Please keep pictures out of the copy, and print exactly the lines from the one containing "1281x723 pixels." through the end of the records.
^^^^
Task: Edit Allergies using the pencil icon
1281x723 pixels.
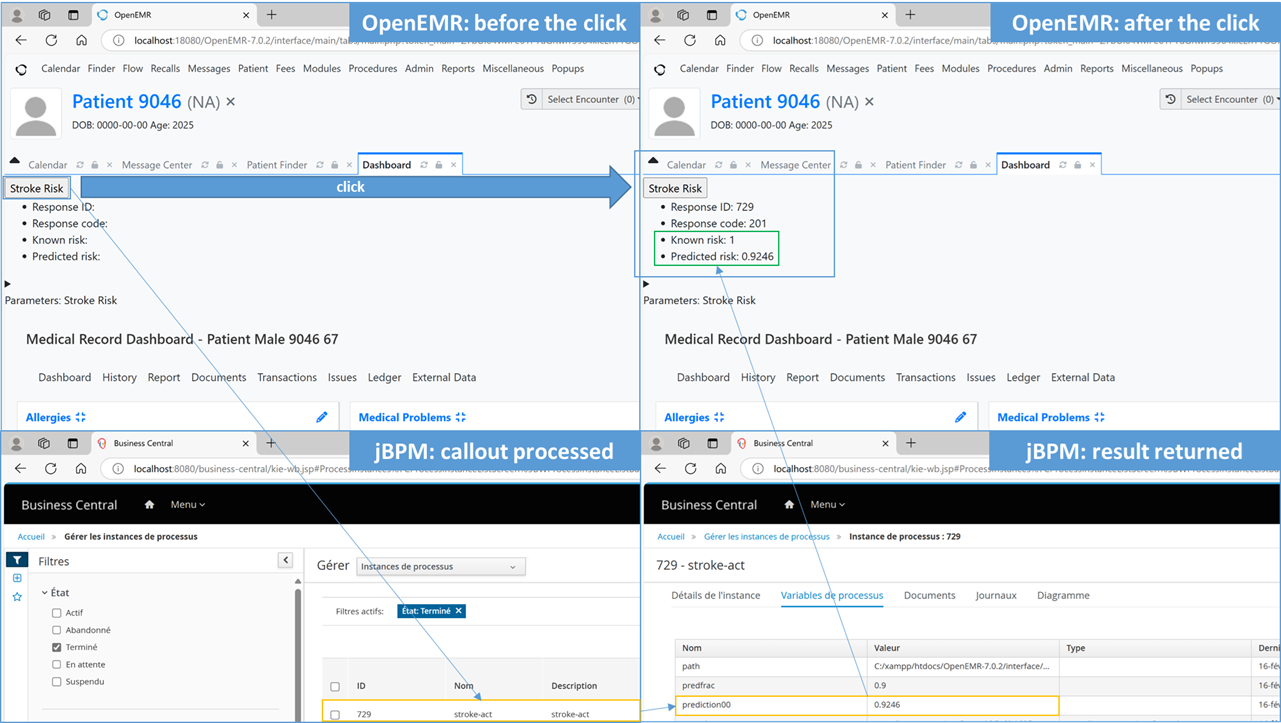Action: click(321, 416)
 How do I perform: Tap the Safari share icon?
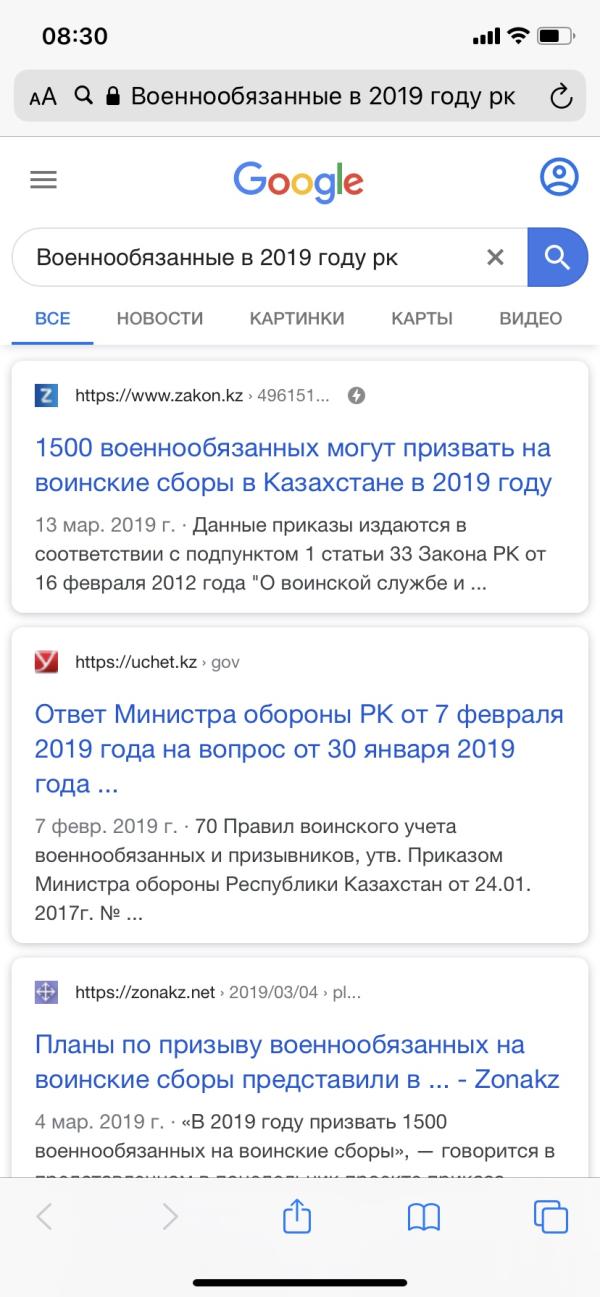pyautogui.click(x=297, y=1216)
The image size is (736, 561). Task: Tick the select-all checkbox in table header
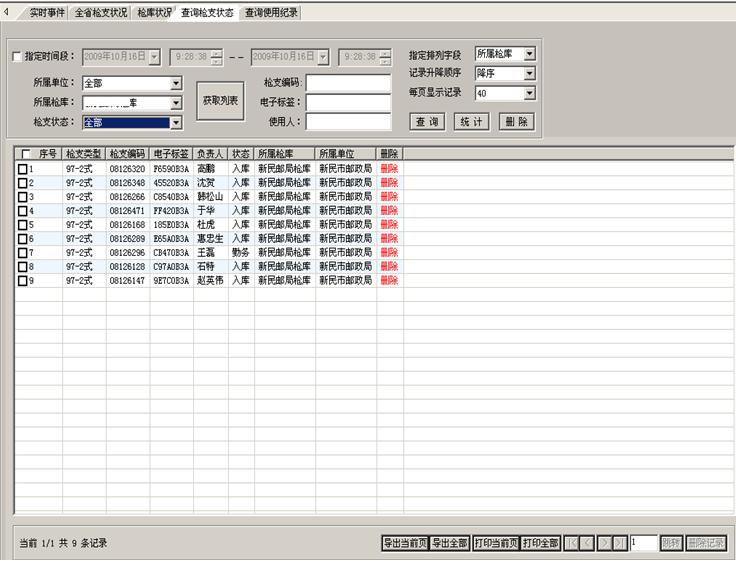pyautogui.click(x=24, y=154)
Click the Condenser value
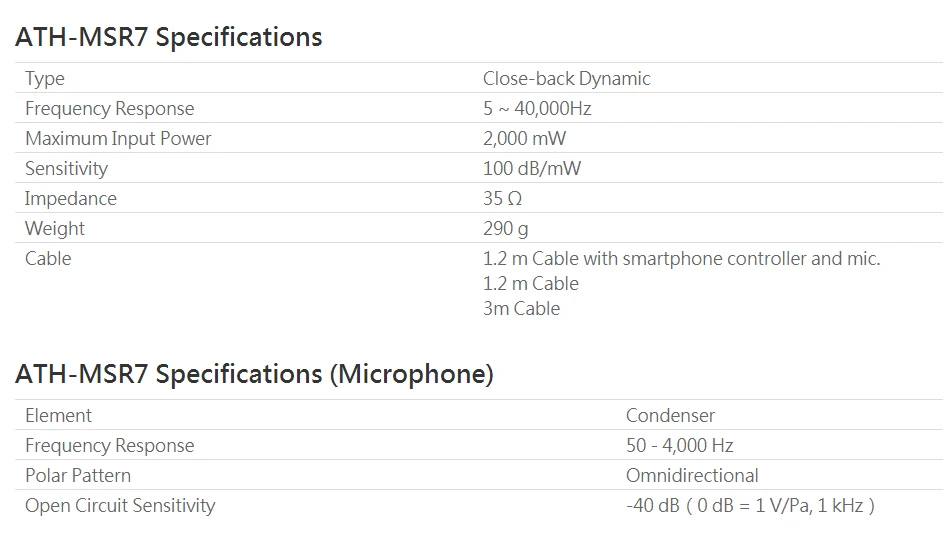Image resolution: width=950 pixels, height=536 pixels. [670, 415]
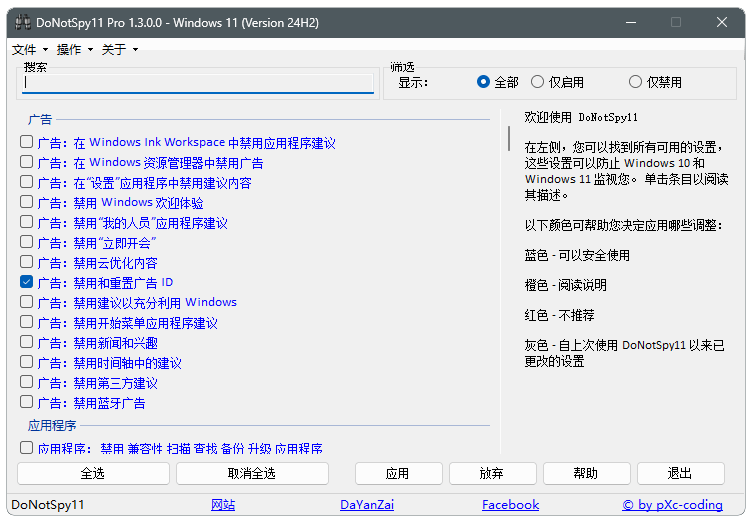754x523 pixels.
Task: Toggle the 禁用云优化内容 checkbox
Action: [27, 262]
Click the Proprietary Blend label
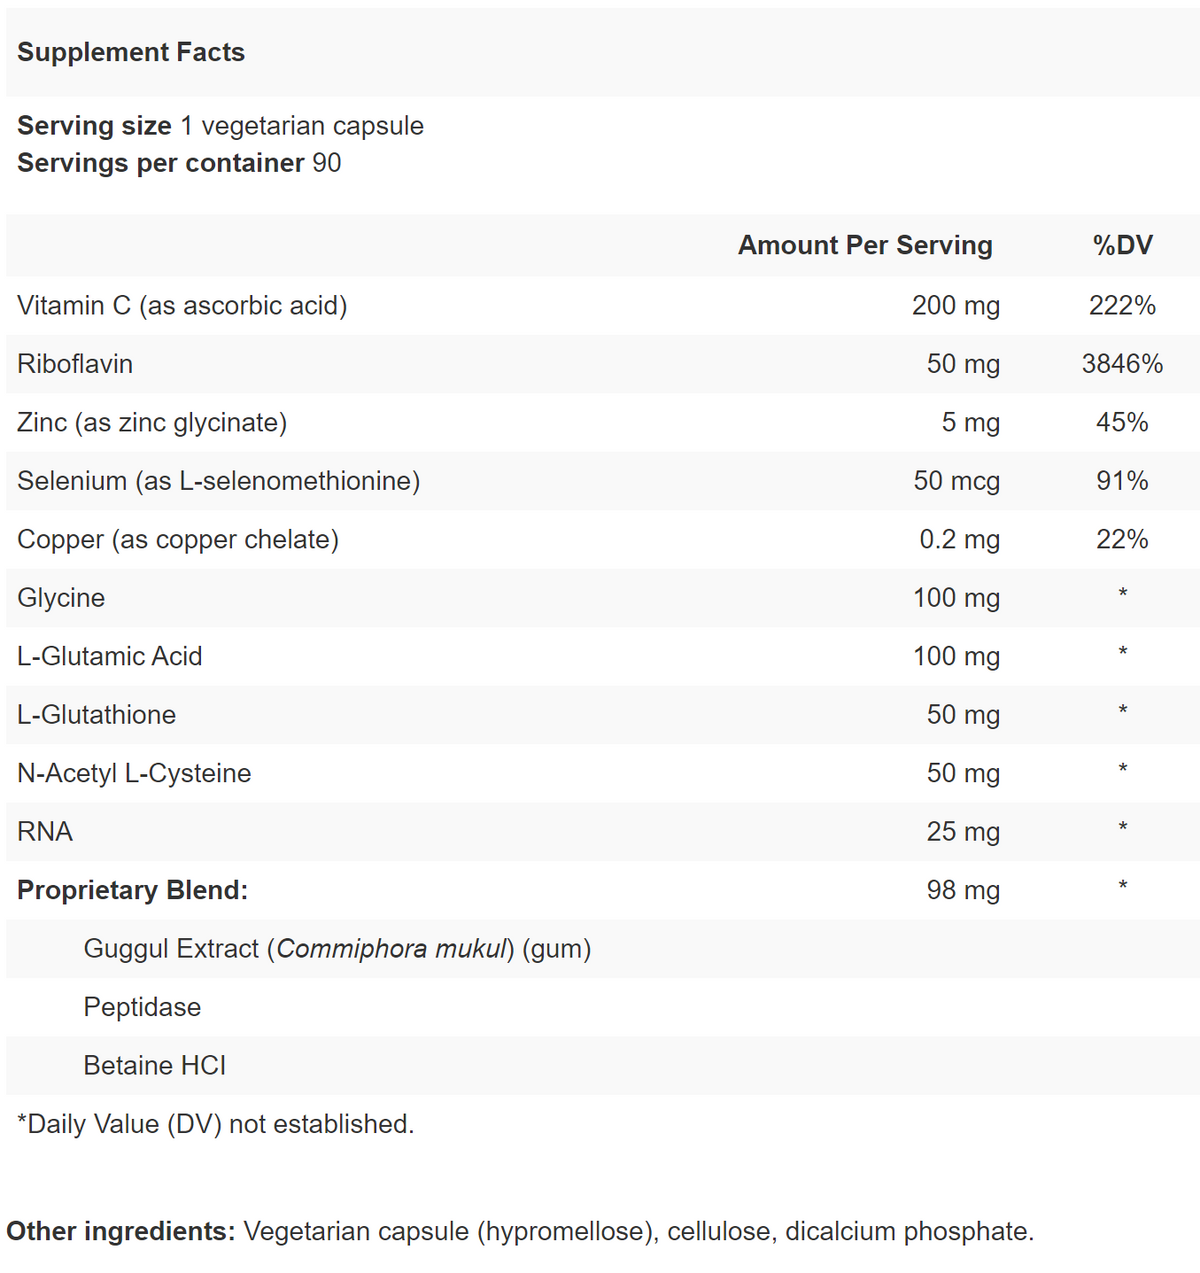Screen dimensions: 1200x1273 132,890
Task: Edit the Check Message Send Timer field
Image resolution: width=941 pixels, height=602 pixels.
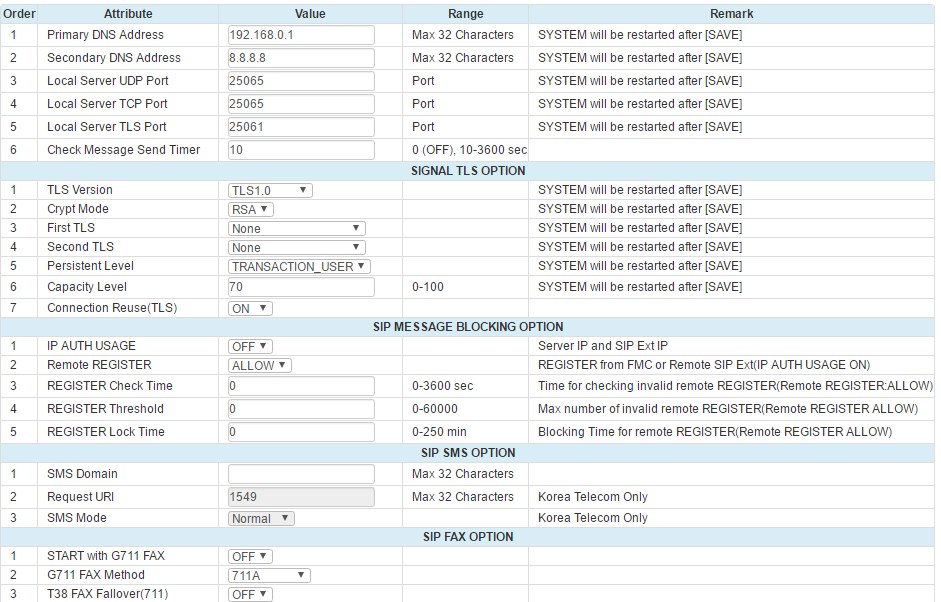Action: (x=301, y=150)
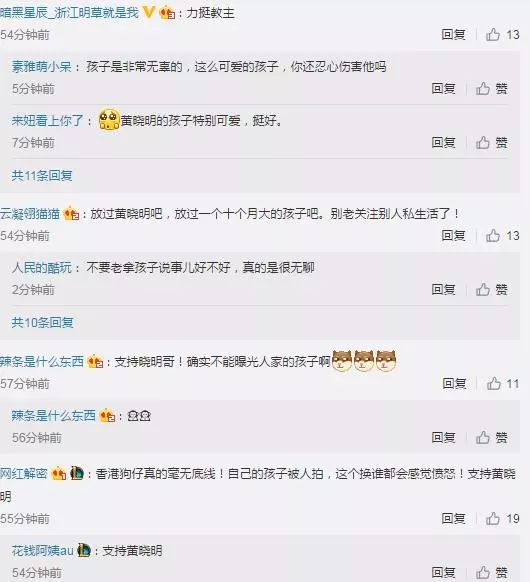Image resolution: width=530 pixels, height=582 pixels.
Task: Click the verified V badge beside 暗黑星辰
Action: tap(148, 13)
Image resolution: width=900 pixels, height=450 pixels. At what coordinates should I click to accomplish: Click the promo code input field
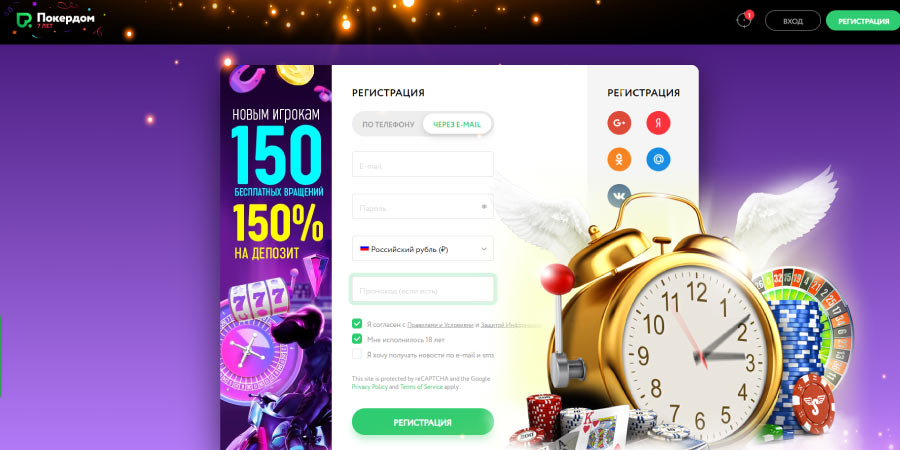[x=422, y=290]
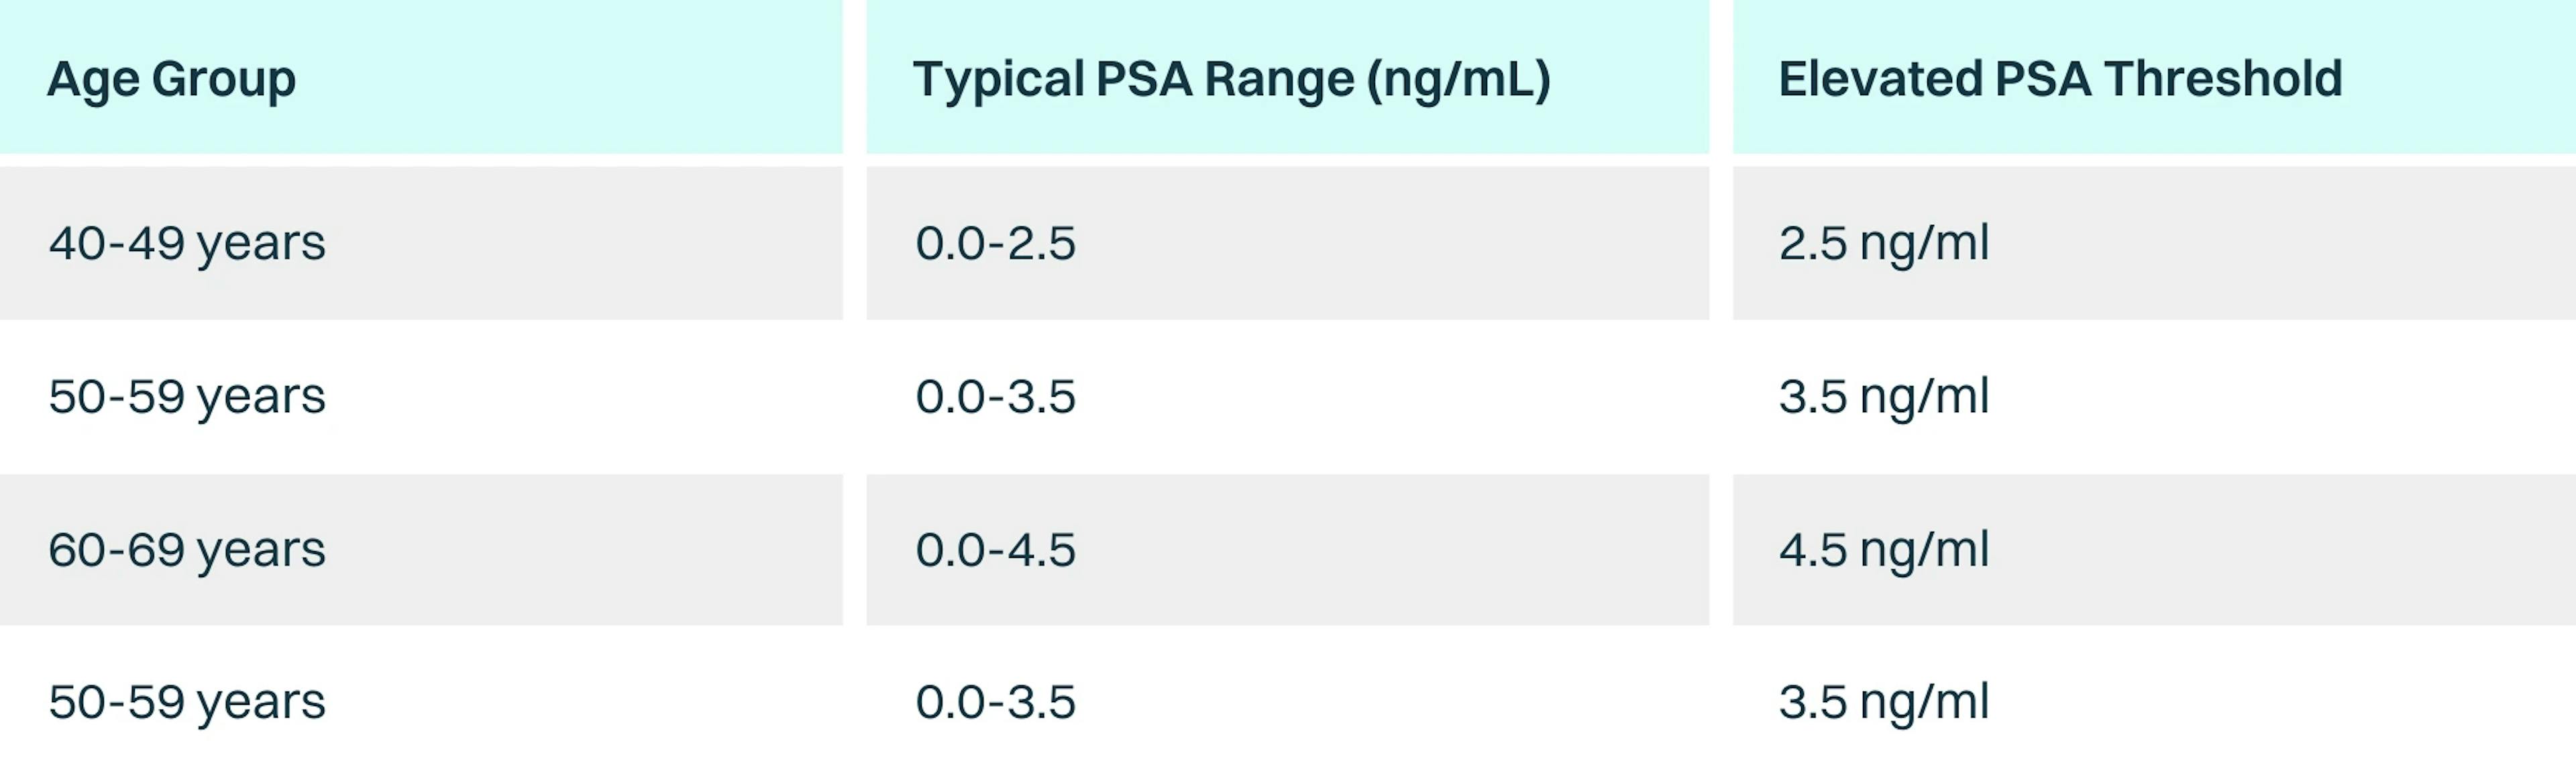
^^^^
— Solution to the exercise —
1281x723 pixels.
Action: click(321, 416)
 How do I perform: Tap the Safari share icon?
pyautogui.click(x=297, y=1216)
The image size is (736, 561). Task: Tick the select-all checkbox in table header
pyautogui.click(x=24, y=154)
Click the Condenser value
Image resolution: width=950 pixels, height=536 pixels. [670, 415]
754x523 pixels.
Task: Toggle the 禁用云优化内容 checkbox
Action: [27, 262]
Click the Proprietary Blend label
Screen dimensions: 1200x1273 132,890
Task: Edit the Check Message Send Timer field
Image resolution: width=941 pixels, height=602 pixels.
Action: (x=301, y=150)
Image resolution: width=530 pixels, height=582 pixels.
Task: Click the verified V badge beside 暗黑星辰
Action: tap(148, 13)
Image resolution: width=900 pixels, height=450 pixels. At what coordinates should I click to accomplish: Click the promo code input field
[x=422, y=290]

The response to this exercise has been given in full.